A veces escuchamos a alguien decir con condescendencia, "el Rosario es la oración de los pobres”. Mejor dicho: "Es nuestra oración de pobres":
- pobreza en las horas de desasosiego, que nos dejan sin aliento, sin deseos, sin certezas;
- pobreza en los días felices, que es otro nombre para la libertad de corazón, y que nos pone a disposición de Dios y de los demás, arcilla fresca para los inventos del Espíritu;
- pobreza pascual en los días en que Jesús hace aflorar su gloria en nuestra vida diaria, en los días en que serenamente nos sentimos amados, mirados, llamados y entendidos por un Dios que maravilla.

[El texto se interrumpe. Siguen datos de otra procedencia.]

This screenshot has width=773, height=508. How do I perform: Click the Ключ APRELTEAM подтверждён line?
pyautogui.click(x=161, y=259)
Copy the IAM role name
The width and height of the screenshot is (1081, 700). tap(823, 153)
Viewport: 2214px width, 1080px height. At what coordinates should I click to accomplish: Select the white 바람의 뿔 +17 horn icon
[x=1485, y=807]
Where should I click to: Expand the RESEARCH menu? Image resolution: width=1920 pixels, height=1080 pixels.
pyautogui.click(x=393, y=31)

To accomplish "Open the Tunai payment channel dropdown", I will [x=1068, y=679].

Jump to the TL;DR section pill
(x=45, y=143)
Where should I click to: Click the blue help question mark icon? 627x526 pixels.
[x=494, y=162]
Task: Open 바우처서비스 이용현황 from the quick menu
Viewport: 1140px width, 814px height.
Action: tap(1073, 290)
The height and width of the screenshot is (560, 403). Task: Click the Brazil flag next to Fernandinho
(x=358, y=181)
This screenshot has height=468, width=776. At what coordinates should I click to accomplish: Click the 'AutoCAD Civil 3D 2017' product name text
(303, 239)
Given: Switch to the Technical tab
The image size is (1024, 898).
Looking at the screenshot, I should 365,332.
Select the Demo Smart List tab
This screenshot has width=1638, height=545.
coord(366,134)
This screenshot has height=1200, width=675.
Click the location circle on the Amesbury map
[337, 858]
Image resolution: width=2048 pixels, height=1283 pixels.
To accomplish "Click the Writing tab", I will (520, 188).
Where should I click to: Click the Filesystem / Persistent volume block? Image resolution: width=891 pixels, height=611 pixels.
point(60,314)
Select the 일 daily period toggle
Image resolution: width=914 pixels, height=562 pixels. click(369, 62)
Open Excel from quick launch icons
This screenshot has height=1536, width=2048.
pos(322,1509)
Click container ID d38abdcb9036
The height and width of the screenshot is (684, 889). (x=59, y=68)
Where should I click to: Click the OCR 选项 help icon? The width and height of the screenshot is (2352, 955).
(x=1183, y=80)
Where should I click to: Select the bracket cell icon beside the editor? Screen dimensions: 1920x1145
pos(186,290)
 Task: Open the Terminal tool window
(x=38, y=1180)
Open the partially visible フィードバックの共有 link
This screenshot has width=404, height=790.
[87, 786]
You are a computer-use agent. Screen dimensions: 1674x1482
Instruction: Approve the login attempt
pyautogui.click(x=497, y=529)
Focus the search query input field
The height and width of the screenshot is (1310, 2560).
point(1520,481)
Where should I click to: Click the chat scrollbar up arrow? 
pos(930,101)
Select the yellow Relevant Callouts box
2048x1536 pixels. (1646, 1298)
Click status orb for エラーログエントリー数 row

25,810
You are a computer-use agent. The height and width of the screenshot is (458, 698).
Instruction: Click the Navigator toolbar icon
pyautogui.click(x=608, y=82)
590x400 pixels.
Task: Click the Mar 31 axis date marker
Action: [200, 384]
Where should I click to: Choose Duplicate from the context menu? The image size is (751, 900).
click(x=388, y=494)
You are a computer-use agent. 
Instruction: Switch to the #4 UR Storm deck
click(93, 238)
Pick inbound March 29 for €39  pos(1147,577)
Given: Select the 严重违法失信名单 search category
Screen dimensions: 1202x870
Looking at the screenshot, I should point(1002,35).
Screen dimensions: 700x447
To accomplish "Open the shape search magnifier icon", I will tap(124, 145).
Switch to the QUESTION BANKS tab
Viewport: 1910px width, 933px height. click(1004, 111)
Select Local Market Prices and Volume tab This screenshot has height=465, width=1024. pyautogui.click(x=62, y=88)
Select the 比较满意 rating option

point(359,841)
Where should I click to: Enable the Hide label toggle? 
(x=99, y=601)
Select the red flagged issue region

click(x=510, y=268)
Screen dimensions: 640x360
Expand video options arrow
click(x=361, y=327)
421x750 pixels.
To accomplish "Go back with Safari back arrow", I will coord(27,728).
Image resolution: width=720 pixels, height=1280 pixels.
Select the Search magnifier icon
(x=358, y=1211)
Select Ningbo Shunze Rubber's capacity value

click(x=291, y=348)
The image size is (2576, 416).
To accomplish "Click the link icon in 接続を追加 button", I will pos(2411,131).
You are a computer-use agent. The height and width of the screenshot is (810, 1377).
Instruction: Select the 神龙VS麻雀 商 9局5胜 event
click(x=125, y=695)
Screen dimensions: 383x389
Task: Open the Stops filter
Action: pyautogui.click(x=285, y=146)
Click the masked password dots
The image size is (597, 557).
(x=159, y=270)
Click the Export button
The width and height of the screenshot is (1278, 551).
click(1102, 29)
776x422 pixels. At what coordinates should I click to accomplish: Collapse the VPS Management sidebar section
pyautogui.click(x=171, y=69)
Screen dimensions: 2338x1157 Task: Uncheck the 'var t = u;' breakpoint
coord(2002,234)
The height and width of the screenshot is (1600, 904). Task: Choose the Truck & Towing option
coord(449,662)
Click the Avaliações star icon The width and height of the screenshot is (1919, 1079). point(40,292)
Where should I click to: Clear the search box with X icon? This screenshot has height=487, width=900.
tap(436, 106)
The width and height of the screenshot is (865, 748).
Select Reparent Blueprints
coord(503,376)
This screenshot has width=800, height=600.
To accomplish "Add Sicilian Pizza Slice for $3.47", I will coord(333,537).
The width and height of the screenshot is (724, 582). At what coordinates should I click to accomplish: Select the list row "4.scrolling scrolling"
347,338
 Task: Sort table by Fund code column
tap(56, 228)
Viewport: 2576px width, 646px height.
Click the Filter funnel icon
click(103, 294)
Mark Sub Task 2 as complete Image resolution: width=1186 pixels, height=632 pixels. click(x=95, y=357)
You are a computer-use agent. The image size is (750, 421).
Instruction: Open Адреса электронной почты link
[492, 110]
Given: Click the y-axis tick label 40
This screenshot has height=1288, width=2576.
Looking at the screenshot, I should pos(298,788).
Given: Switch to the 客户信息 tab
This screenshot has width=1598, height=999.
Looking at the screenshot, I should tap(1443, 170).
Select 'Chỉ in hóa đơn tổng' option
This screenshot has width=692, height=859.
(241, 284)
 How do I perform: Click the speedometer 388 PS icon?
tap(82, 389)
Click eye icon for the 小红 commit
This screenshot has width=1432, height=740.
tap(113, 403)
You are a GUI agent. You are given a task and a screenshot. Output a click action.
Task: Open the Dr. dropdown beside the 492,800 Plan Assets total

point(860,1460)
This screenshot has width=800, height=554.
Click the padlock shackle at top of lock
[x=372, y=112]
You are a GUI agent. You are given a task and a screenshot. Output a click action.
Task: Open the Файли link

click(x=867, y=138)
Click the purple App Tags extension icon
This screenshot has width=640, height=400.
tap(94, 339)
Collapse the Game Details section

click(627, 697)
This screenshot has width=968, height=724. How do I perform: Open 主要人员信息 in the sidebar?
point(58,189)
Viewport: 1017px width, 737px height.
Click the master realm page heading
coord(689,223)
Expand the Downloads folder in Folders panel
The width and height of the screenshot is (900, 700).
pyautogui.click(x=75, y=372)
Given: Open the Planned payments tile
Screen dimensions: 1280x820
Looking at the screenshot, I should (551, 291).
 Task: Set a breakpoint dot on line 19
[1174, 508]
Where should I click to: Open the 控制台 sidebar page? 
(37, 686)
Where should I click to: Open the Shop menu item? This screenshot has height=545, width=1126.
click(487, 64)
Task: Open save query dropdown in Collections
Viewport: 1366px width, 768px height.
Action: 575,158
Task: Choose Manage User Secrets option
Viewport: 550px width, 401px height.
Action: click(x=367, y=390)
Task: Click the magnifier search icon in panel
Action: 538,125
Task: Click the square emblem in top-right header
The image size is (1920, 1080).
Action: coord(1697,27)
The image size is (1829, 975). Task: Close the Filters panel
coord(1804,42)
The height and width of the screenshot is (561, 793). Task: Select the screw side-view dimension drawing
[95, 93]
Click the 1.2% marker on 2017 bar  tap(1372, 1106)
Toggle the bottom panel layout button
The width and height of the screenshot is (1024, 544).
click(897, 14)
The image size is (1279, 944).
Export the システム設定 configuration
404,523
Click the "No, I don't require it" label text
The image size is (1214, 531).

El Rosario es una cadena de momentos en los que María, Madre de Jesús, ofrece su presencia y su intercesión, como en los comienzos de la fe cristiana, cuando la Iglesia todavía estaba en el cenáculo y María “estaba allí”, invitando a la oración con su oración.
El Rosario es la oración espontánea de nuestras horas dolorosas, alegres y gloriosas, que son nuestros propios misterios, o mejor dicho, la huella en nosotros del misterion: el plan de Dios revelado en Jesucristo.
¿Qué sucede con esta oración paradójica del Rosario, donde las palabras están presentes para mantener los ojos abiertos, para puntuar la memoria, como un ostinato en el que el corazón improvisa? Simplemente una imitación filial, que imprime en nosotros el ícono que contemplamos. Si María se une tan bien a nosotros en nuestros misterios, es porque, guardando todas las cosas en su corazón, Ella nunca deja de escudriñar los misterios, los momentos salvíficos de la vida de Jesús. El Rosario nos permite vivir en su mirada, comulgar con su escucha, entrar en resonancia con la oración de su corazón.
Hay varias formas de cruzar un jardín. Se puede pensar que lo más gratificante es mirar las flores; pero, hay una actitud aún más satisfactoria, más transformadora, más liberadora: dejarse mirar por las flores. El Rosario es un poco así: es una forma de colocarse, con el corazón de una persona desprendida, bajo la influencia de la vida de Jesús; una manera de dejar que Jesús te mire, como lo hizo María a lo largo del día.